Foto: picture-alliance/dpa/A. Dedert
Partido Social-Democrata da Alemanha (SPD)
Integrante da Internacional Socialista, o SPD é uma reconstituição da legenda homônima fundada em 1869 e identificada com as classes trabalhadoras. Na Primeira Guerra, ele se dividiu em dois partidos, ambos proibidos em 1933 pelo regime nazista. Recriado após a Segunda Guerra, o SPD já elegeu quatro chanceleres federais: Willy Brandt, Helmut Schmidt, Gerhard Schröder e Olaf Scholz.
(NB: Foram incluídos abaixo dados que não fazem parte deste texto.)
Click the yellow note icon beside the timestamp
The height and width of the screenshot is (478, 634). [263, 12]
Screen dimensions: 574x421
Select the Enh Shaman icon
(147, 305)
Foto: Thomas Banneyer/dpa/picture alliance
União Social Cristã (CSU)
Igualmente fundada em 1945, a CSU só existe na Baviera, onde a CDU não conta com diretório local. Os dois partidos são considerados irmãos. A CSU tem como objetivo um Estado democrático e com responsabilidade social, fundamentado na visão cristã do mundo e da humanidade. Desde 1949, forma no Bundestag uma bancada única com a CDU.
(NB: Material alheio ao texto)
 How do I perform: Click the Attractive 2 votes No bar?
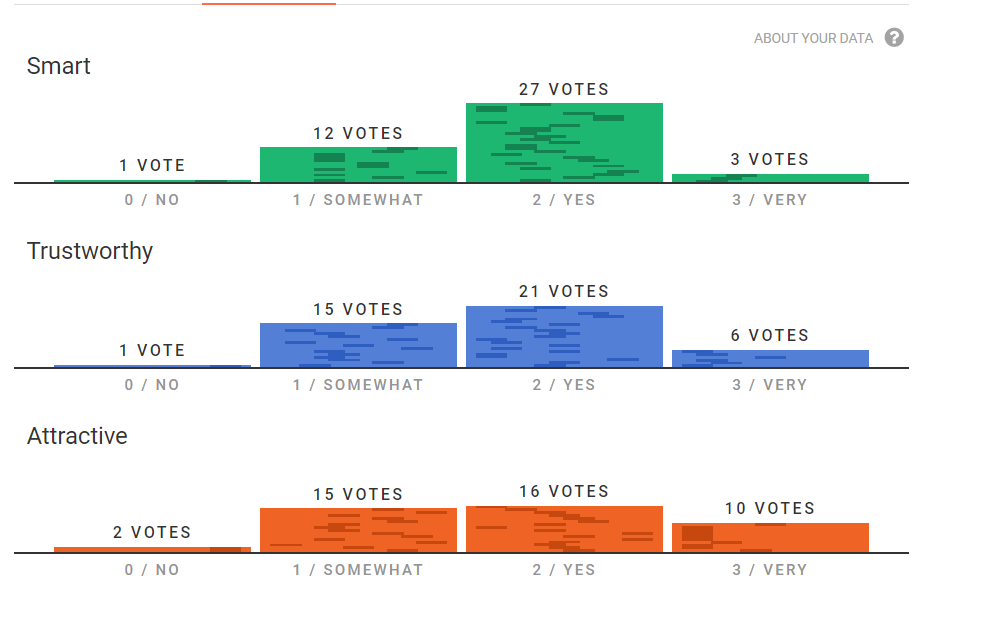[x=152, y=550]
Foto: Peter Kneffel/dpa/picture alliance
Aliança 90 / Os Verdes (Partido Verde)
O partido Os Verdes surgiu em 1980, após três anos participando de eleições como chapa avulsa, defendendo questões ambientais e a paz. Em 1983, conseguiu formar uma bancada no Bundestag. Oito anos depois, o movimento Aliança 90 se fundiu com ele. Em 1998 participou com o SPD pela primeira vez do governo federal.
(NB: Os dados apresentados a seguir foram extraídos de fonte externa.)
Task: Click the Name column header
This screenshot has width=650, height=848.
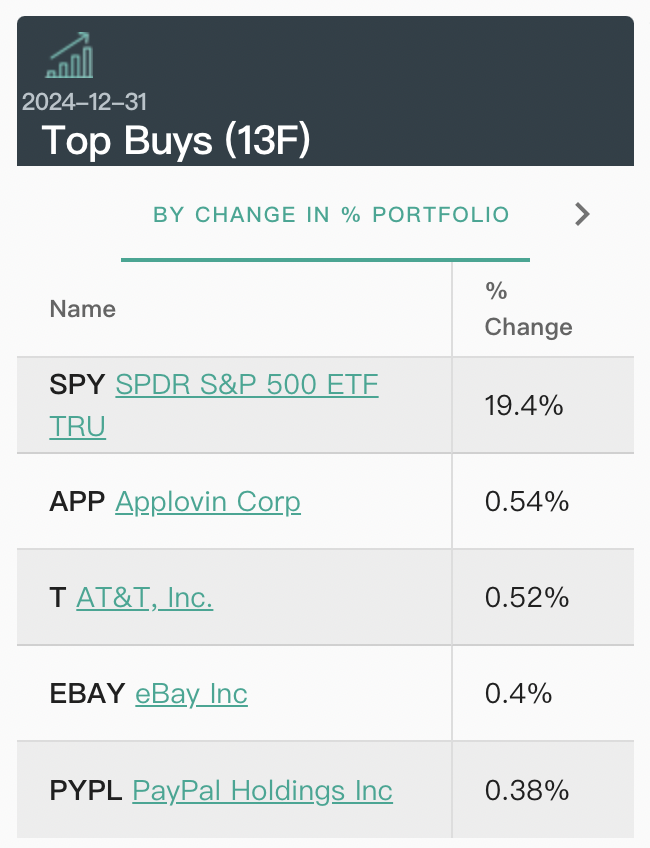Action: click(x=83, y=309)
Foto: Christophe Gateau/dpa/picture alliance
Partido Liberal Democrático (FDP)
O Partido Liberal Democrático (FDP, na sigla em alemão) foi criado em 1948, inspirado na tradição do liberalismo e valorizando a "filosofia da liberdade e o movimento pelos direitos individuais". O partido é tradicionalmente um membro minoritário de coalizões de governo federais
Foto: Hannes P Albert/dpa/picture alliance
A Esquerda (Die Linke)
Die Linke (A Esquerda, em alemão) surgiu da fusão, em 2007, de duas agremiações esquerdistas: o Partido do Socialismo Democrático (PDS), sucessor do Partido Socialista Unitário (SED) da extinta Alemanha Oriental, e o Alternativa Eleitoral por Trabalho e Justiça Social (WASG, criado em 2005, aglutinando dissidentes do SPD e sindicalistas).
Foto: DW/I. Sheiko
Alternativa para a Alemanha (AfD)
Fundada em 2013, inicialmente como uma sigla eurocética de tendência liberal, a AfD rapidamente passou a pender para a ultradireita, especialmente após a crise dos refugiados de 2015-2016. Com posições radicalmente anti-imigração, membros que se destacam por falas incendiárias, a legenda tem vários diretórios classificados oficialmente como "extremistas" pelas autoridades
Foto: Martin Schutt/dpa/picture alliance
Aliança Sahra Wagenknecht (BSW)
A Aliança Sahra Wagenknecht (BSW) é um partido fundado em janeiro de 2024 pela mulher que lhe dá o nome, uma ex-parlamentar do partido Die Linke (A Esquerda) que defende uma mistura de política econômica de esquerda e retórica social de direita. Nas suas primeiras eleições, o partido tomou boa parte do espaço que era ocupada pela Esquerda.
Foto: Anja Koch/DW
Os pequenos
Há numerosos partidos menores na Alemanha, como Os Republicanos (REP) e o Heimat (Pátria), ambos de extrema direita, ou o Partido Marxista-Leninista (MLPD), de extrema esquerda. Outros defendem causas específicas, como o Partido dos Aposentados, o das mulheres, dos não eleitores, ou de proteção dos animais. E mesmo o Violetas, que reivindica uma política espiritualista.